Réactions aux propos tenus par Nicolas Sarkozy sur les sans papiers

nicolas-sarkozy.jpg   Les propos tenus par M. Sarkozy à la télévision ce mercredi soir, nous ont fait pleurer de dépit. « Le candidat socialiste va légaliser tous les sans papiers, accorder le droit de vote aux étrangers… Sans compter qu’il va épurer l’appareil d’Etat, couler la France et provoquer autant de dégâts qu’une guerre. » Ces propos pourraient avoir comme réplique la scène du  film les Simpson « je crains que le pouvoir ne vous ait rendu fou, Monsieur », « bien sûr, essayez d’être fou sans avoir de pouvoir, c’est chiant, personne vous écoute ». Les propos de la droite au sujet du candidat Hollande ne méritent pas plus de commentaires. Maintenant, remettons les pendules à l’heure et expliquons. La gauche au pouvoir ne légalisera pas tous les sans-papiers mais « conduira  une lutte implacable contre l’immigration illégale et les filières du travail clandestin. Elle sécurisera l’immigration légale. Les régularisations seront opérées au cas par cas sur la base de critères objectifs ». Il y a tout de même une marge de manœuvre. Nous savons que légaliser massivement ne sert à rien puisque cela ne fera qu’inciter. En revanche nous nous devons de régulariser des individus travaillant, payant des impôts, cotisant, parlant français, insérés dans la société et qui ont toute leur place parmi nous.

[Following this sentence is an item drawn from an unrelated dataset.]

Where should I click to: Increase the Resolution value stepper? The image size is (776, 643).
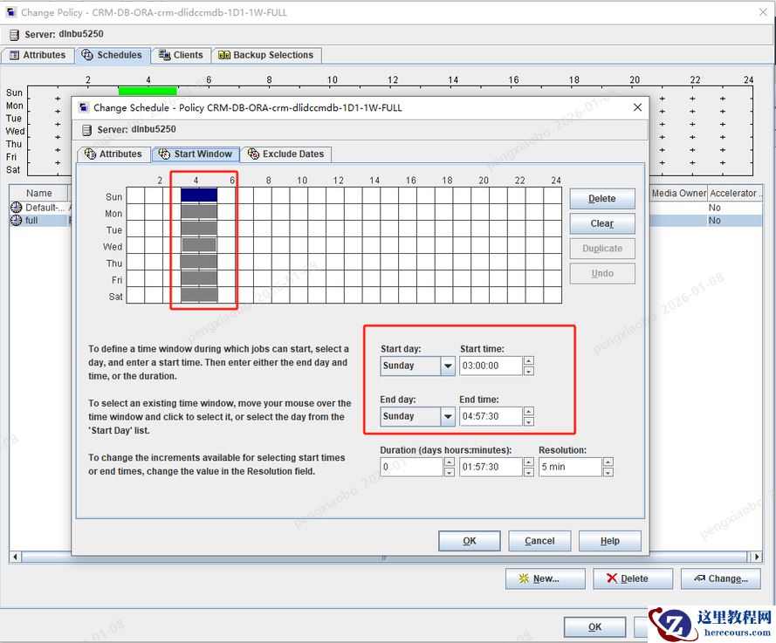pos(608,462)
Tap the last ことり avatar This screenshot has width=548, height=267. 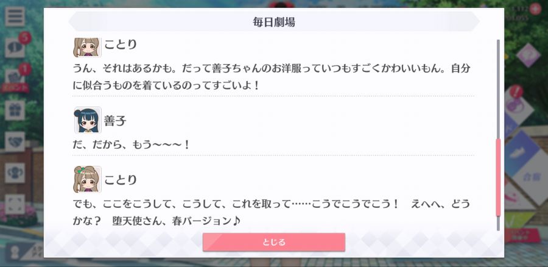click(88, 179)
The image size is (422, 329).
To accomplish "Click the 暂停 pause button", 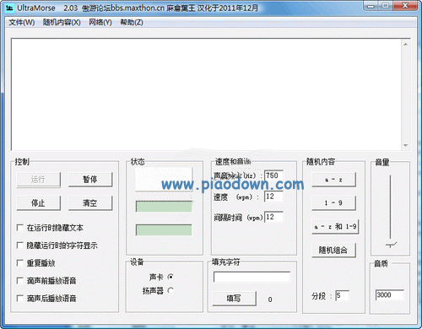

Dire qu’accorder le droit de vote aux étrangers serait permettre la construction de mosquées, généraliser le halal dans les cantines, mettre en place des horaires pour les femmes dans les piscines est faux et tout simplement nul. Les étrangers n’auraient le droit de vote que pour les municipales et n’auraient pas droit à des fonctions exécutives de maire ou d’adjoint. De plus, en cas de litiges, il existe la justice et celle-ci n’est ni juive, ni musulmane, ni chrétienne. Si ce sujet pose trop de problèmes, ne donnons qu’une seule réponse définitive : le référendum. Curieux que le candidat du peuple, le grand timonier des opprimés ne l’ait pas proposé. Il est pourtant naturel qu’une question sur l’intégration ne revienne pas à un homme qui a lamentablement échoué mais à des individus qui se sont exprimés. La réponse serait claire et trancherait pour un temps le débat de manière efficace. Cette mesure ne serait en aucune manière en contradiction avec notre programme qui prévoit de l’utiliser pour les « les grandes occasions ». De plus, elle nous permettrait à court terme d’évacuer ce non-sujet pour revenir aux fondamentaux : croissance, pouvoir d’achat, emploi et de mettre en lumière le bilan désastreux du candidat président.